Brain cancers like glioblastoma, diffuse midline glioma, medulloblastoma, and meningioma remain among the most difficult cancers to treat. Even with aggressive intervention—surgery, radiotherapy, and chemotherapy—only 22 percent of patients survive five years. For glioblastoma, the most common and aggressive form, the median survival is just 12 to 16 months after diagnosis. The stakes could hardly be higher, which is why researchers are examining every possible avenue to improve outcomes.
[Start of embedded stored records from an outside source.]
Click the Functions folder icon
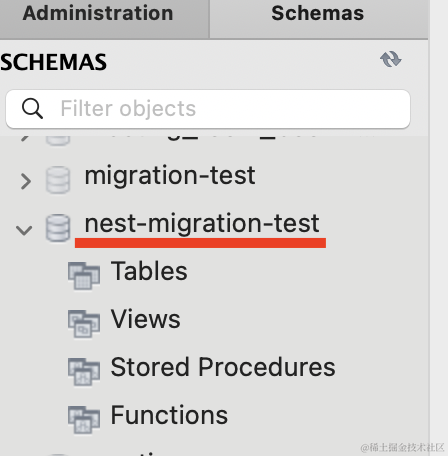The height and width of the screenshot is (456, 448). 84,420
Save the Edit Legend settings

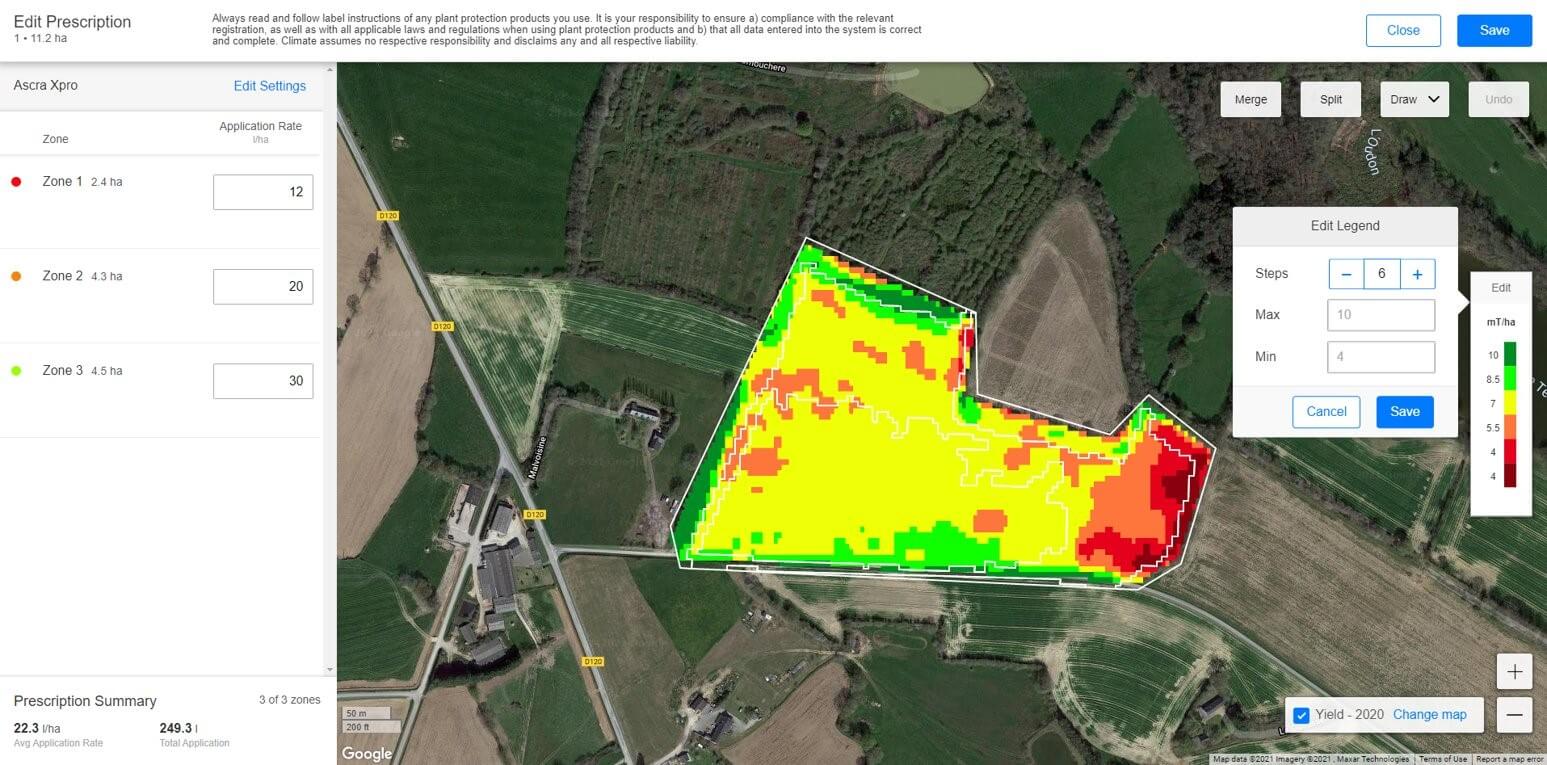[1404, 411]
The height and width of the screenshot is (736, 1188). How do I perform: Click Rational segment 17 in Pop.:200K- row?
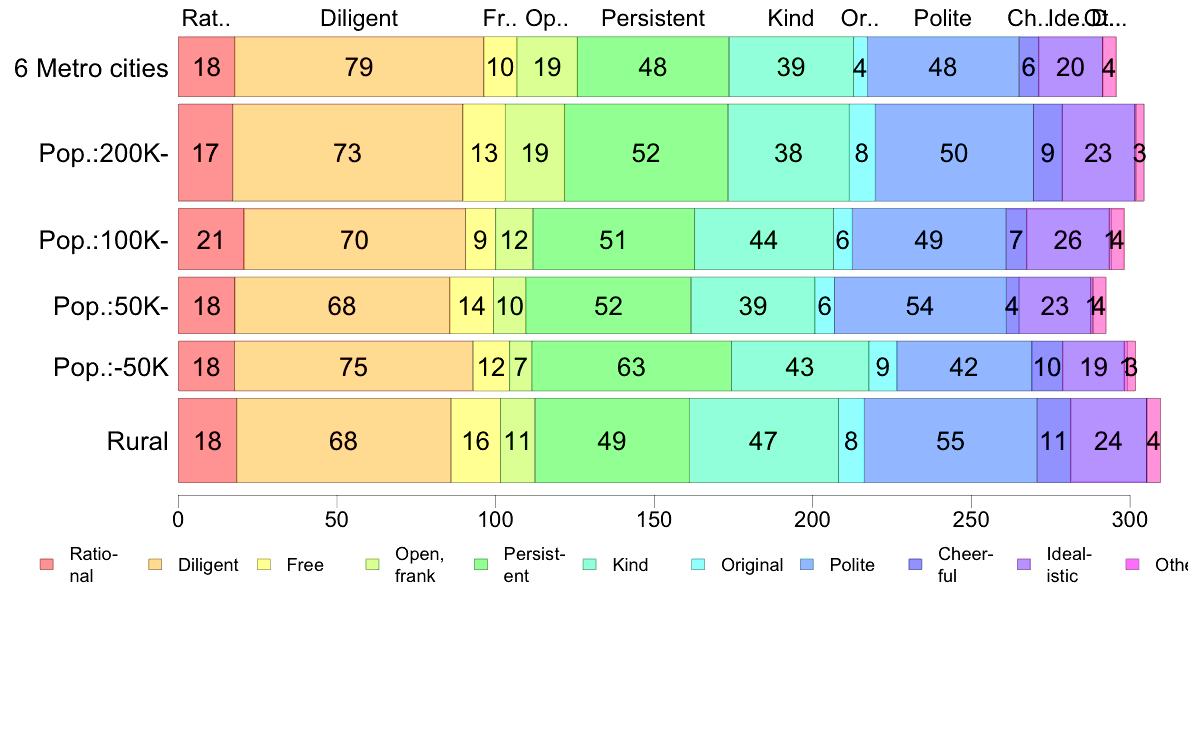pos(205,152)
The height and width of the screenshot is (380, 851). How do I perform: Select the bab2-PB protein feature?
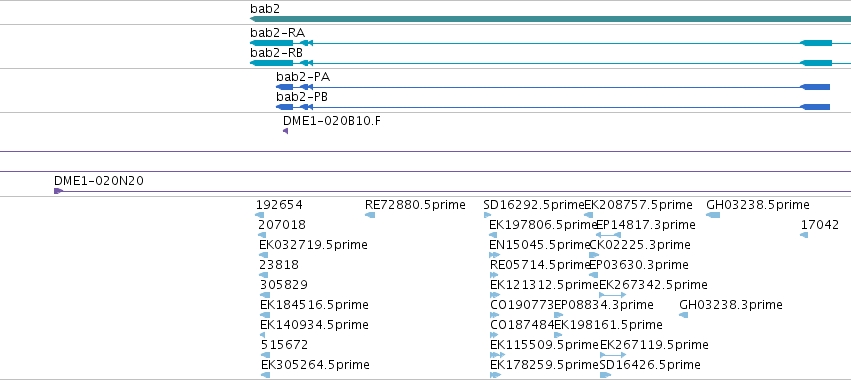553,107
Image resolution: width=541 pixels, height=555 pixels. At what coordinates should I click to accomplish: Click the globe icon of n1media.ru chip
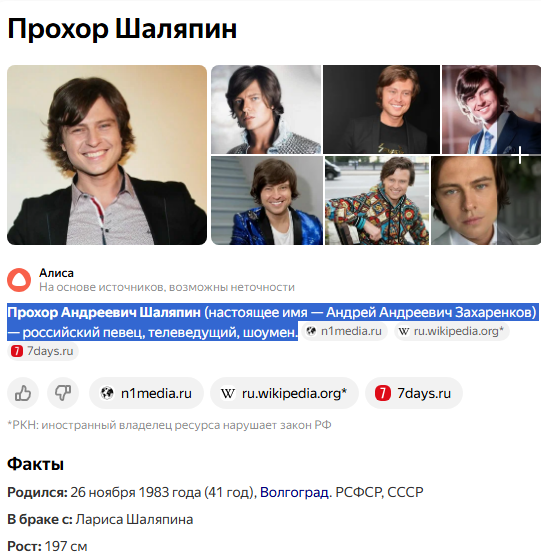[x=107, y=393]
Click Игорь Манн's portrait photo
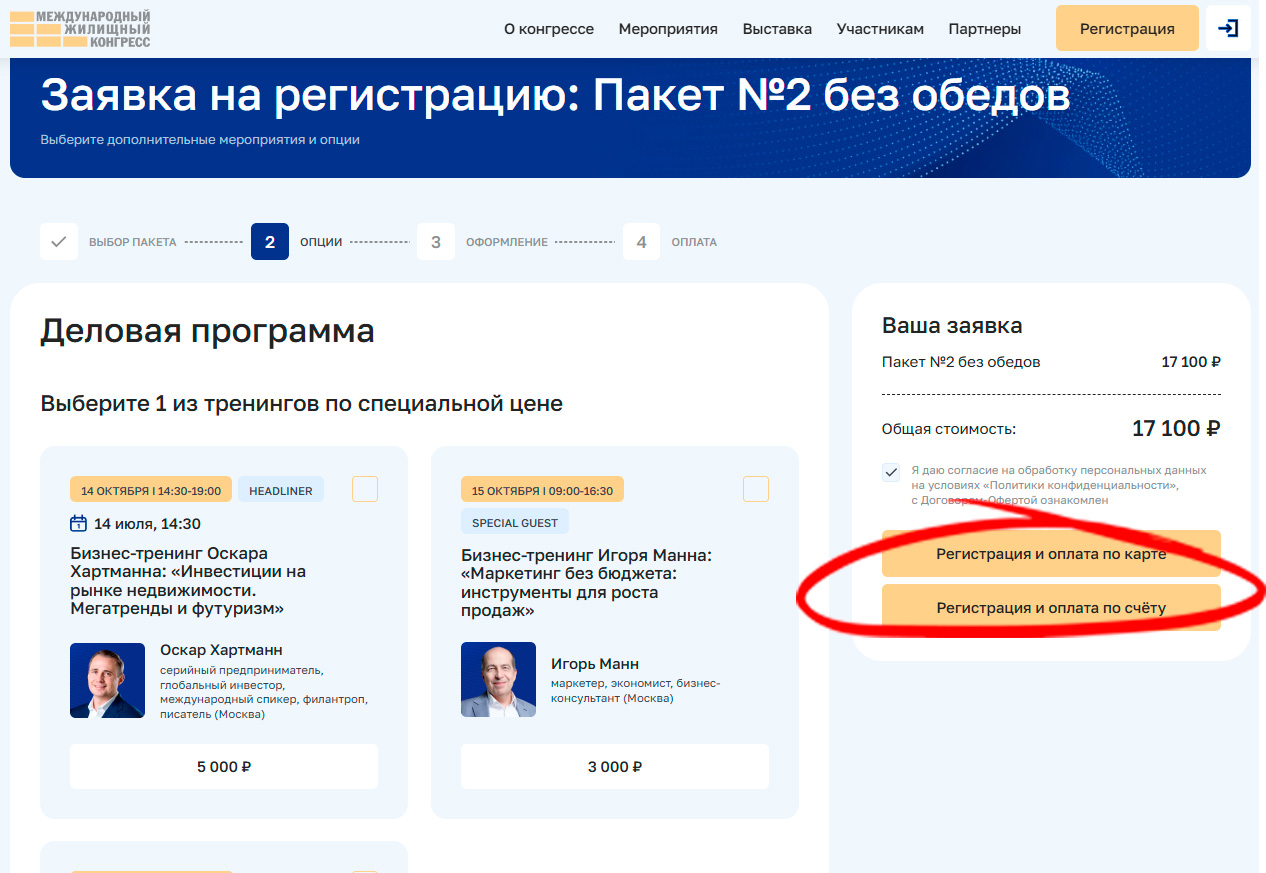Viewport: 1266px width, 873px height. 498,680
What makes mebendazole particularly intriguing is its multi-pronged approach. Laboratory evidence suggests the drug attacks tumor cells through at least six distinct mechanisms simultaneously. It disrupts the structural scaffolding that cancer cells need to divide, blocks the formation of new blood vessels that feed tumors, disrupts the chemical signals that drive tumor growth, and impairs the DNA repair processes that allow tumors to survive radiotherapy. "I thought it was interesting that it seemed to act on the cancer cells in several different ways rather than just one single pathway," said Dr. Liam O'Callaghan, a cancer researcher at Bond University and one of the paper's authors. The drug also appears to enhance the effects of both chemotherapy and radiotherapy, potentially making existing treatments more effective.
Yet the path from laboratory promise to human medicine remains uncertain. Early clinical trials in both adults and children show that high doses of oral mebendazole are generally safe—a crucial starting point—but the evidence that it actually slows or reduces tumor growth in humans remains modest, inconsistent, and inconclusive. This gap between animal models and human results is familiar to anyone who follows cancer research, but it is also humbling. "We've got quite a lot of research in animals and cell lines which look promising, but the human studies, it's still quite limited," Dr. O'Callaghan acknowledged.
The authors are careful not to overstate their findings. They concluded that mebendazole should be regarded as a promising but unproven candidate and should not be used outside research settings—a caution that protects patients while leaving the door open for further investigation. The real work now lies ahead: designing larger, better-designed clinical trials that can determine whether this old deworming drug might genuinely help brain cancer patients. Mebendazole joins a growing roster of repurposed medicines being studied for cancer treatment, alongside metformin and aspirin, suggesting that sometimes the most valuable cures may already be sitting on pharmacy shelves, waiting for a second chance.